Source: ‘Deeply Worrying’ Fears Around Muslims And Islam Revealed In Damning Report | HuffPost UK

Brexit in Germany: ′Citizenship is not a panacea′ for Brits | DW | 13.09.2017

People having to make choices and the instrumental nature of citizenship:

Along with financial settlement and trade, the rights of citizens are a crucial part of the divorce talksbetween the UK and EU. But progress has been slower than many had hoped. In the meantime, anxiety grows among many of the three million EU citizens in the UK and 1.2 million Brits living and working in the EU. Chancellor Angela Merkel has sought to reassure the 100,000 Britons living in Germany that no one will be sent home, but with an election on the horizon, future conditions are anything but clear. Merkel’s advice? Go for German nationality, as she told one British expat: “to put yourself on a completely safe track.”

In Germany, Brits have been scrambling to get citizenship, which they seem to see as an insurance policy, not only to be able to remain in the country but also to retain the broader palette of rights they enjoy as EU citizens. Germany’s Statistics Office released figures in June revealing an “extraordinary increase” in the number of British citizens granted German passports in 2016. Overall naturalizations increased by 2.9 percent in comparison to 2015, whereas the number of Brits granted German citizenship soared by 361 percent to 2,865. While the agency does not specifically gather information on motivation to acquire citizenship, it did note that the surge was “quite obviously due to Brexit.”

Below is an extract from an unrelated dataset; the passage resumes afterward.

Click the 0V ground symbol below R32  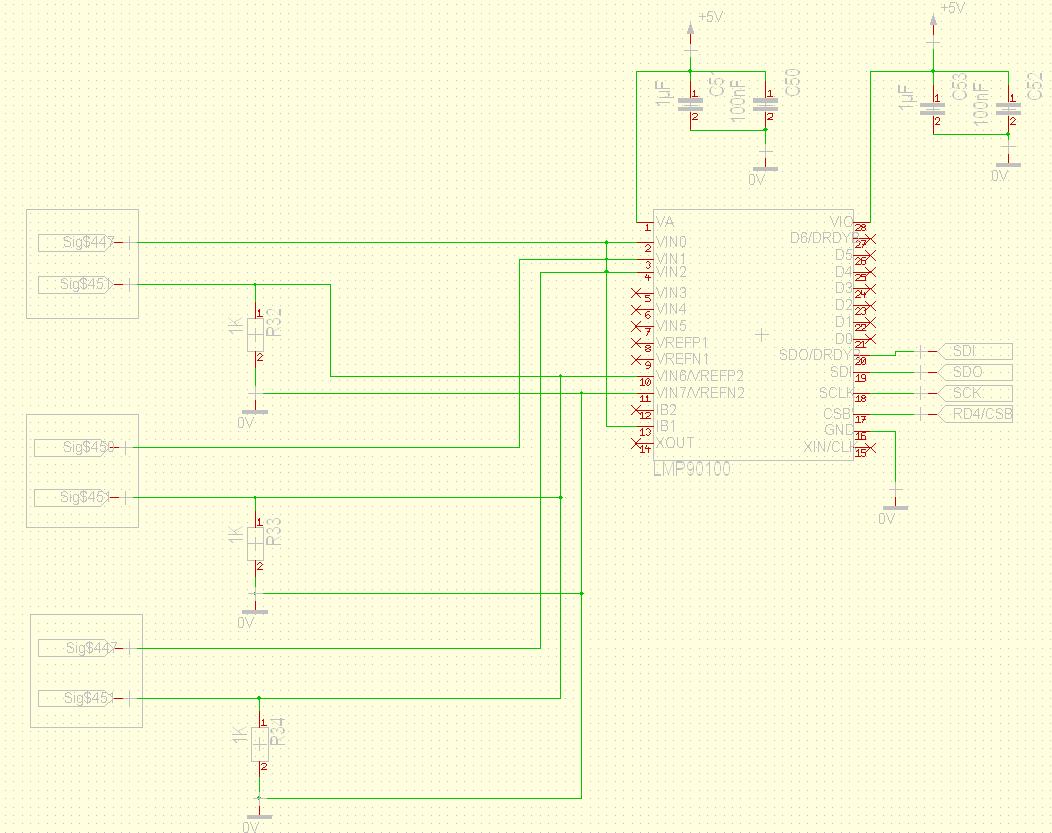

For those who are well settled in Germany, applying is an administrative burden, but the requirements are not especially onerous: Those who have lived in the country for eight years (seven, if they pass a German-language integration test) — or for three years and been married to a German for two — are eligible to apply. Other requirements include proof of language proficiency, financial independence, a clean criminal record and a fee of 255 euros ($304).

Time limit for dual citizenship

Nick Wolfe, 29, a lawyer in Munich, says his recent application is “purely pushed on by Brexit” as well as the tight timeframe: “If you want to take German citizenship, you have to renounce your previous one, unless you are an EU citizen. What the relevant authorities here have been saying is that if you actually receive your German citizenship before March 2019, you’re okay. If you receive it afterwards, you will have to give up your British nationality to take up your German one.”

…And if it came to it, Wolfe would find it hard to give up his British nationality: “There’s a very emotional connection to it. So that’s why it’s obviously best if you can have both.”

Indeed, time is running out to submit a citizenship application. The city of Munich received 271 in the first six months of this year and granted 88. But each local authority handles applications separately, and requirements and processing times can vary wildly. In some places applicants wait up nine months just for an initial appointment, a further few months for an appointment to submit their application and then six to 12 months for processing, taking the amount of time to receive citizenship beyond the March 2019 deadline.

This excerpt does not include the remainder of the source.